Benazir Bhutto has been described as courageous but arrogant like her father by William Dalrymple and one whose two tenures as prime minister were conspicuous by “incompetence, extra-judicial killings and brazen looting”, by Imran Khan’s former wife Jemima. The ironies related to her assassination were that she had doubts about her security; one of her exchanges with Musharraf ended with him telling her that the whatever Americans do, “your security is based on the state of our relationship”; she thought Musharraf’s threats were for restricting her campaigning; while she was killed at the same spot Liaqat Ali Khan was killed in 1951, her party won making way for her husband Asif Zardari – known for his flirtations and his 10 per cent cuts and yet, who she loved deeply.
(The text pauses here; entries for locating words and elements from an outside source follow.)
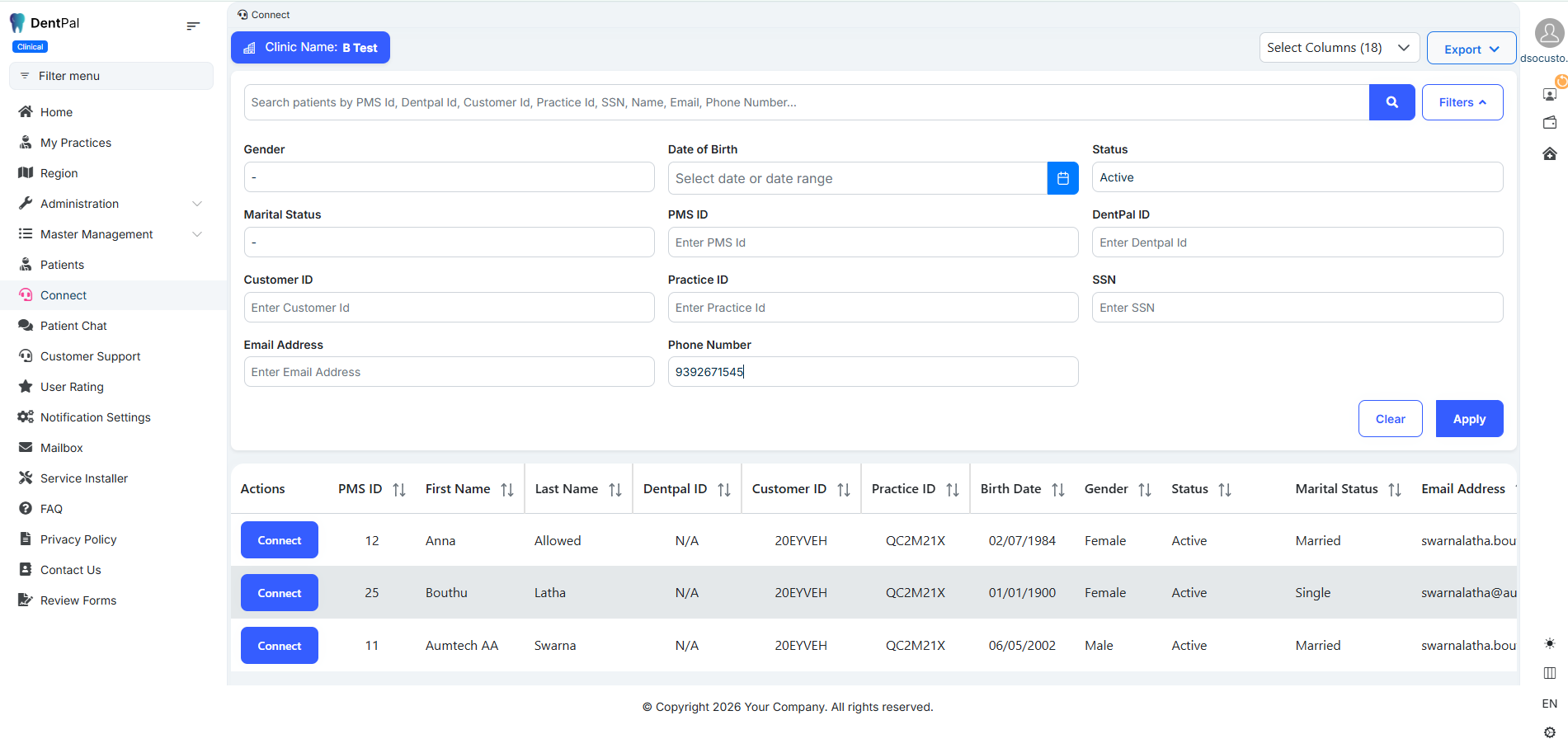Sort table by Birth Date
This screenshot has height=739, width=1568.
(x=1058, y=490)
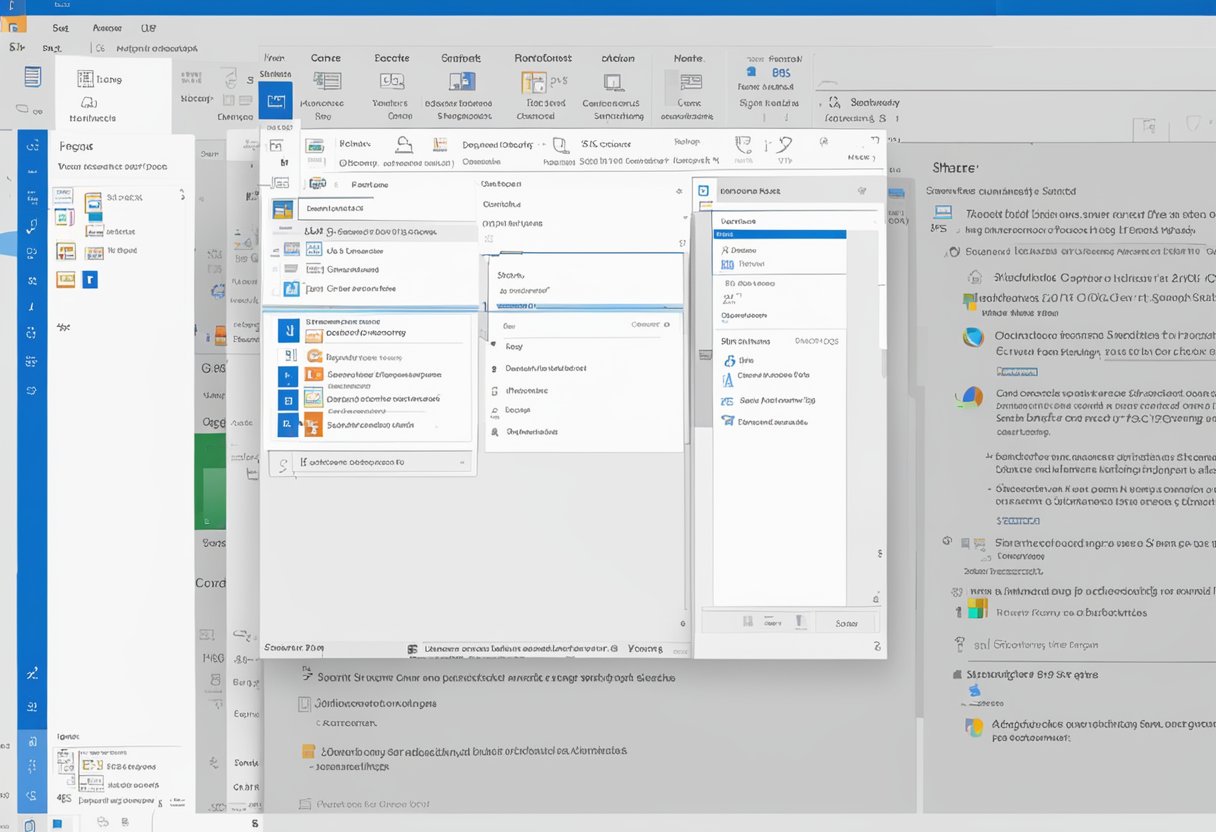Tick the checkbox beside the 'Pan Or ber' row
The width and height of the screenshot is (1216, 832).
click(276, 290)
Mian Nawaz Sharif has been described as impulsive, thriving on dramatic moves rather than well considered decisions, one with a great weakness for food, had delusions about being a great cricketer and known for taking drastic short cuts to reach the top. One aspect about Sharif the book elaborates on is his use of public office to further his business through corrupt money.

The last in the cast of this book is Gen Pervez Musharraf, the commando who more than deserves to be called the butcher of Kargil – not so much for what he tried to do against India, but for the over 12,000 troops of the Northern Light Infantry raised specifically as cannon fodder for his misadventure around Kargil. He initially refused to acknowledge their dead bodies and many of them starved without rations on those frozen heights.

The author deserves praise for his research. While this review gives few glimpses into the lives of the leaders, the book should be kept handy as a reference piece by Pakistan watchers, those of the politico-bureaucratic-military establishments and certainly, for scholars and analysts.